With increasing energy input, the separation becomes better and the Cooling effect bigger. The pair of methyl acetate thus allows the structure a solar-powered cooling system without complex temperature control.

Claims (15)

1. Solar thermal operated cooling system, characterized in that it contains as components:

• - a directly or indirectly solar heated expeller (cooker),
• - a condenser,
• - a mixing device,
• - a pair of substances consisting of 2 liquids, the
  • a) have a heat of mixing ΔH <500 J / mol,
  • b) show a difference in the boiling points <20 ° C,
  • c) of which at least 1 component has a boiling point <50 ° C.

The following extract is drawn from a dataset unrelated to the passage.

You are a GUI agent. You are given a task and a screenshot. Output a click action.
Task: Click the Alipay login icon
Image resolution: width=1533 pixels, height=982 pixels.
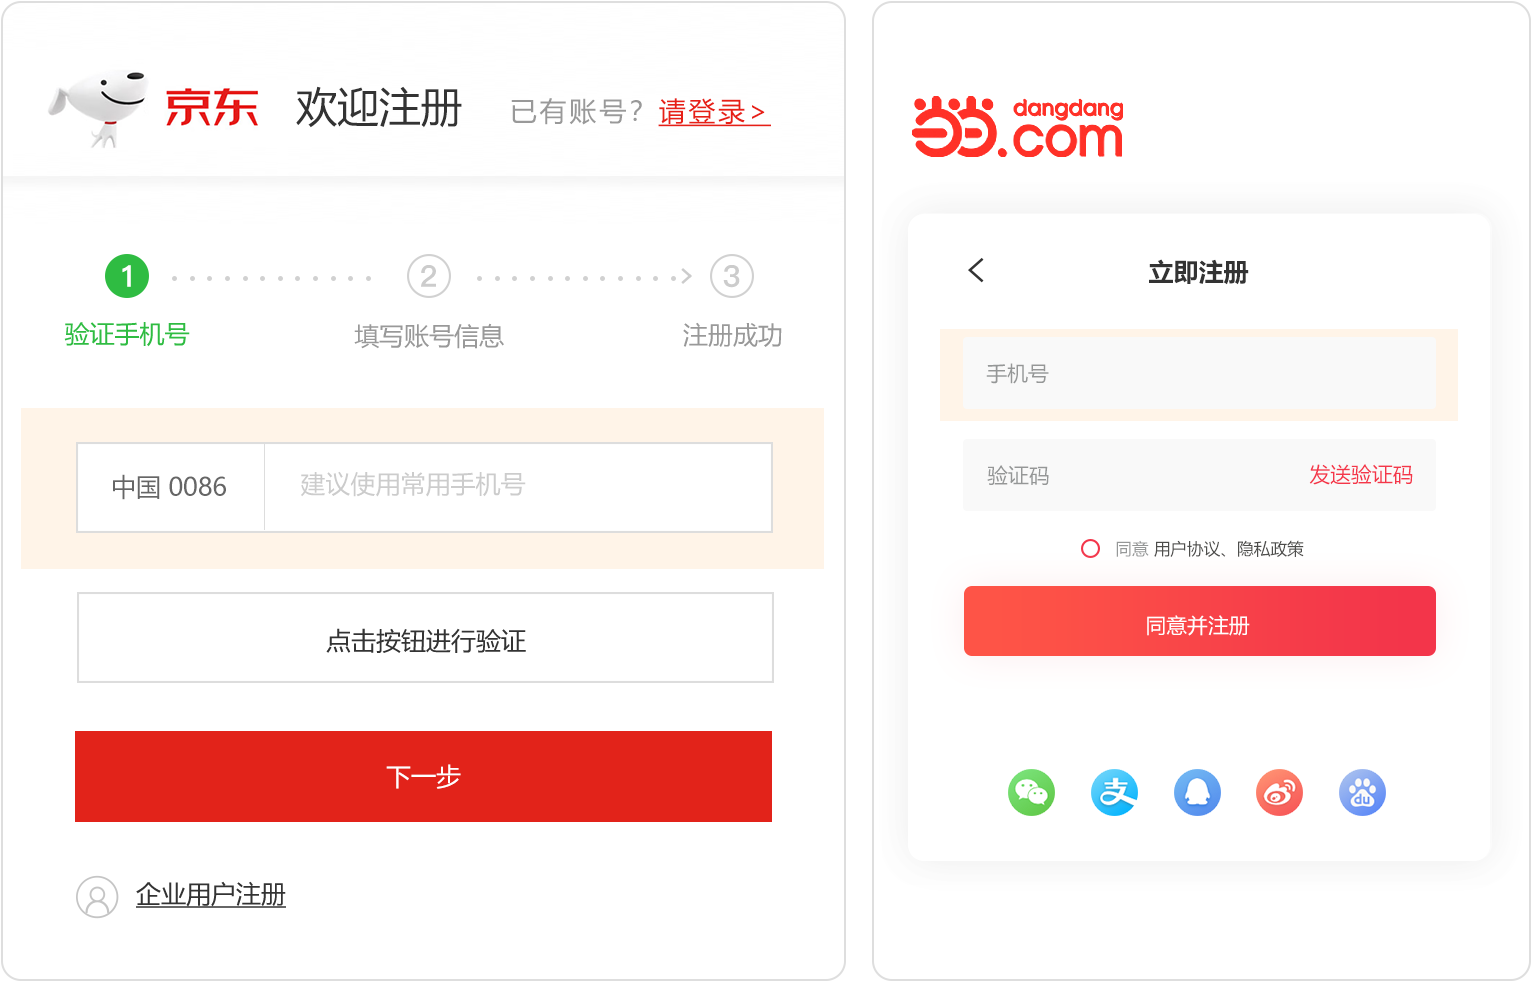point(1114,793)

2. Solar thermal cooling system according to claim 1, characterized characterized in that the pair of substances a heat of mixing ΔH <1200 J / mol. 3. Solar thermal operated cooling system according to claim 1 and 2, characterized in that the components of the pair of substances, the low-boiling component 1 and the higher-boiling component 2 differ in boiling points by <80 ° C. 4. Solar thermal cooling system according to claims 1-3, characterized in that component 2 of the pair of substances has a boiling point <120 ° C. 5. Solar thermal operated cooling system according to claims 1-4, characterized in that the one component of the pair of substances Hydrocarbon from the group of alkanes is the other Component a substance from the group of halogenated hydrocarbons substances, carbonyl compounds, nitro compounds, ethers, alcohols and Amines.   6. Solar thermal operated cooling system according to claims 1-4, characterized in that the one component of the pair of substances Alcohol is the other component from the group of ketones, esters, nitriles. 7. Solar thermal cooling system according to claims 1-6, characterized in that the expeller directly as a solar collector is designed. 8. Solar thermal operated cooling system according to claims 1-7, characterized in that the mixing device from static Mixers. 9. Solar thermal cooling system according to claims 1-8, characterized in that the condenser (condenser) part of a Hot water tank is. 10. Solar thermal cooling system according to claims 1-9, characterized in that the mixing device is part of a Refrigerator and / or a freezer. 11. Solar thermal cooling system according to claims 1-9, characterized in that the mixing device is part of a Dehumidifier. 12. Solar thermal cooling system according to claims 1-9, characterized in that the cooling system is part of an air conditioning system. 13. A method of cooling by means of solar energy, characterized in that containing in a plant

• - a directly or indirectly solar heated expeller,
• - a condenser,
• - a mixing device

a liquid mixture (pair of substances) consisting of at least 2 components which have a heat of mixing ΔH <500 J / mol, differ in boiling point by more than 20 ° C, and of which at least one component has a boiling point <50 ° C,
is carried out in a circle, the liquid mixture in the expeller being separated into a gaseous component 1 and a non-evaporating component 2 , the component 1 being liquefied in the liquefier, the liquid components 1 and 2 being mixed in the mixing device with the absorption of energy and then the obtained mixture is fed back to the expeller. 14. A method for cooling using solar energy according to claim 13, characterized in that the expeller is directly heated by solar energy. 15. A method for cooling using solar energy according to the claims 13 and 14, characterized in that the condenser for DHW heating is used.